Copy out, word for word, everything from the line containing "Click the Strategies dollar icon in TF window" down to the end of the records, with the pictures left out.
----------------------------------------
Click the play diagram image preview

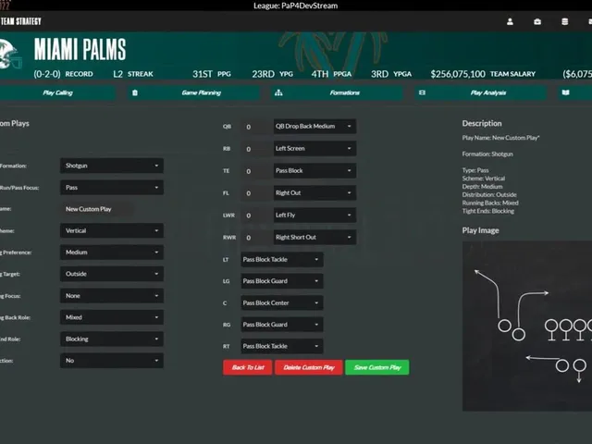tap(527, 326)
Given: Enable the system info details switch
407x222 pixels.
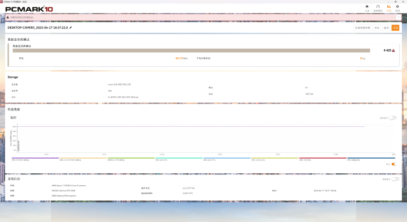Looking at the screenshot, I should 395,179.
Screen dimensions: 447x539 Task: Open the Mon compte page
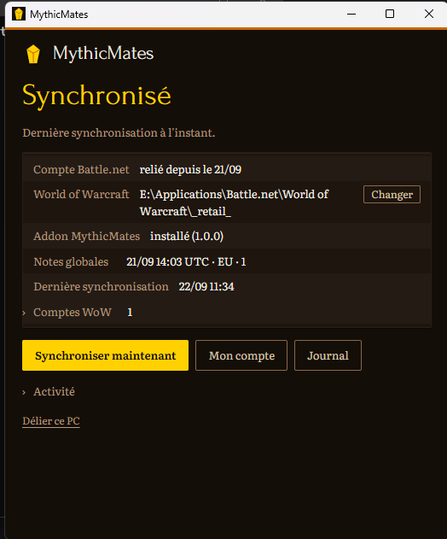(241, 355)
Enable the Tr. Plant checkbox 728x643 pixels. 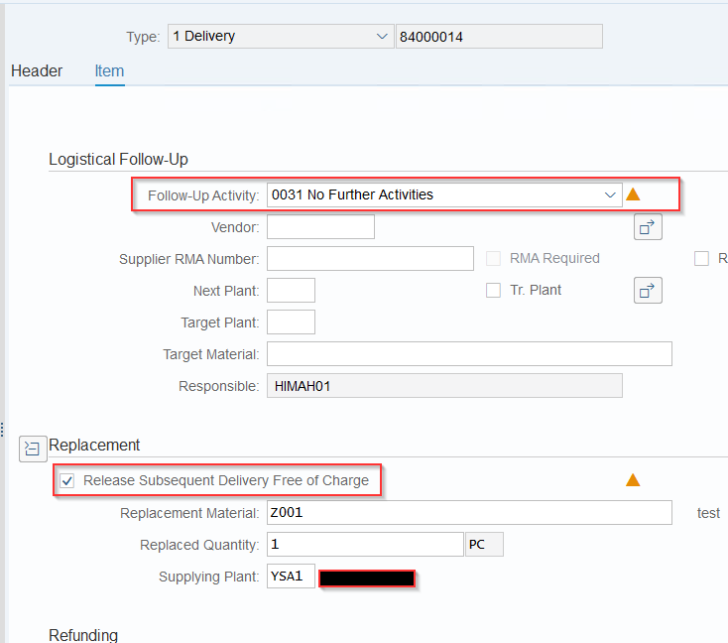[493, 291]
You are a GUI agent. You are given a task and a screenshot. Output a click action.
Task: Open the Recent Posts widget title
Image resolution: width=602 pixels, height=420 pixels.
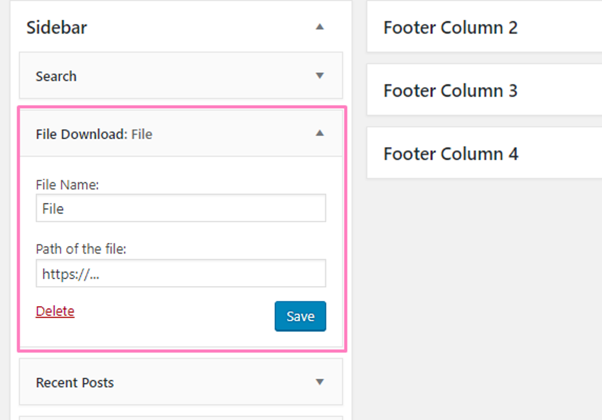pyautogui.click(x=75, y=382)
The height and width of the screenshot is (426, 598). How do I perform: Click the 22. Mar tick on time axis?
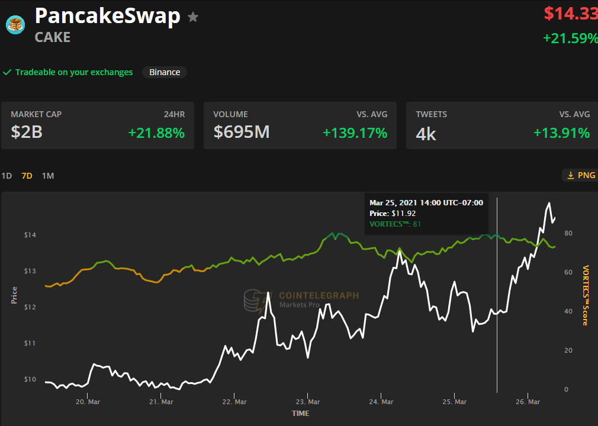pos(234,402)
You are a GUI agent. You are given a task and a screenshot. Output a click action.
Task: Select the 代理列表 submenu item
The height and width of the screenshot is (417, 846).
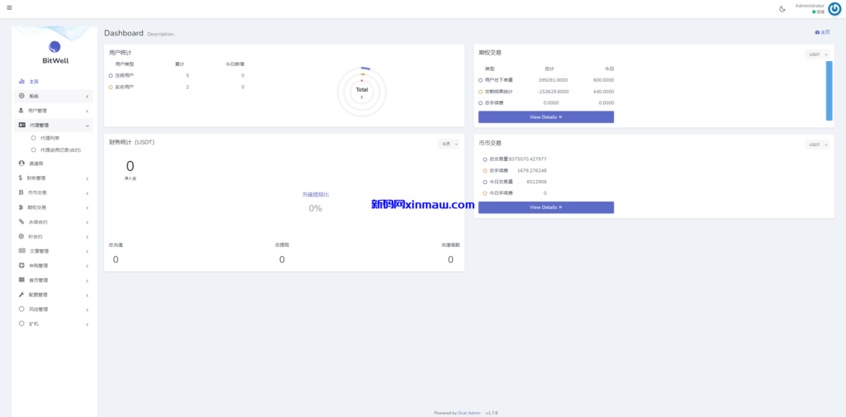click(x=50, y=138)
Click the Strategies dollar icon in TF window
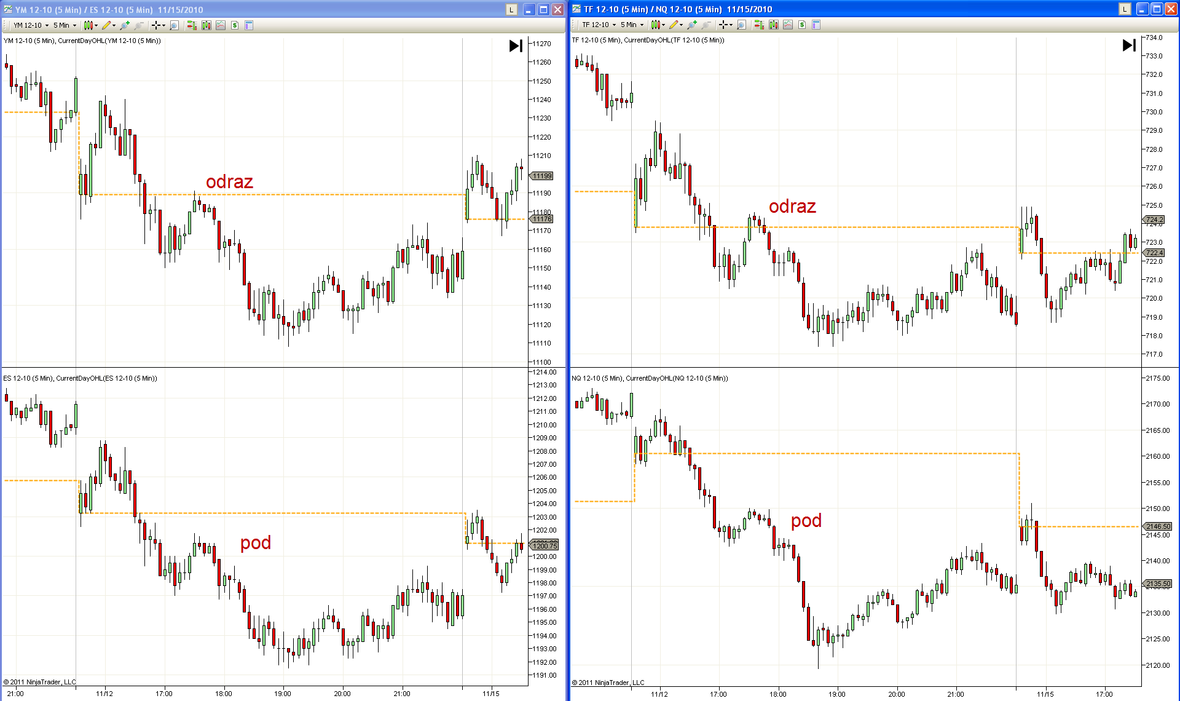 [802, 25]
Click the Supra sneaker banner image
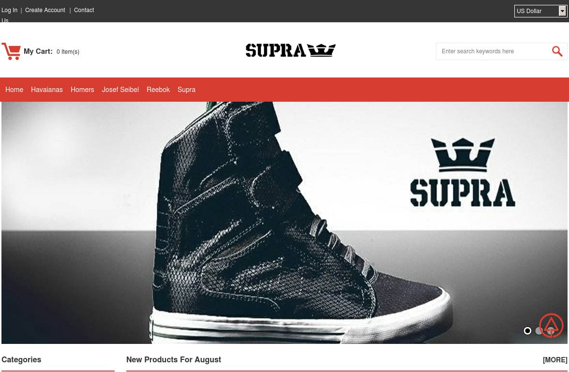The width and height of the screenshot is (569, 372). coord(285,223)
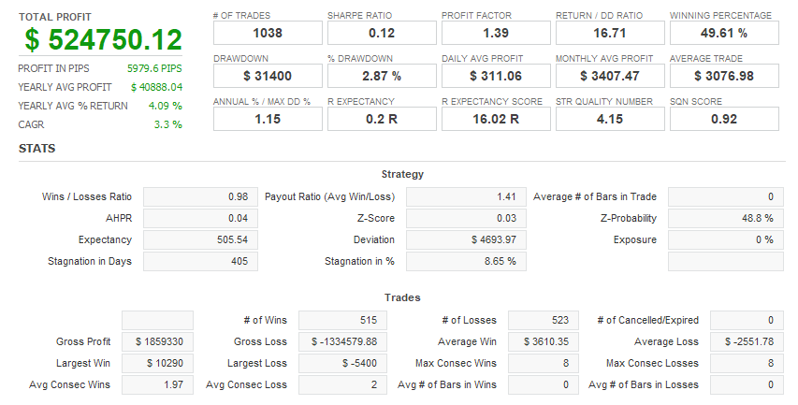This screenshot has width=798, height=405.
Task: Select the Stagnation in Days field
Action: 200,261
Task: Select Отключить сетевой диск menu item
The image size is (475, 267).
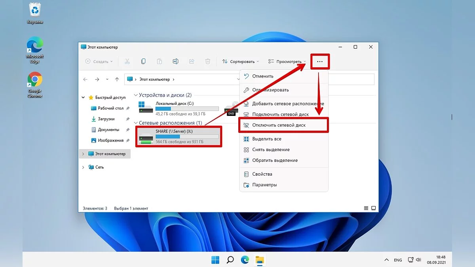Action: coord(279,125)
----------------------------------------
### [EXERCISE ANSWER]
Click the Strategies dollar icon in TF window
 [802, 25]
Click the Supra sneaker banner image
The width and height of the screenshot is (569, 372). coord(285,223)
This screenshot has width=798, height=405.
Task: Select the Stagnation in Days field
Action: 200,261
Task: Select Отключить сетевой диск menu item
The image size is (475, 267).
Action: coord(279,125)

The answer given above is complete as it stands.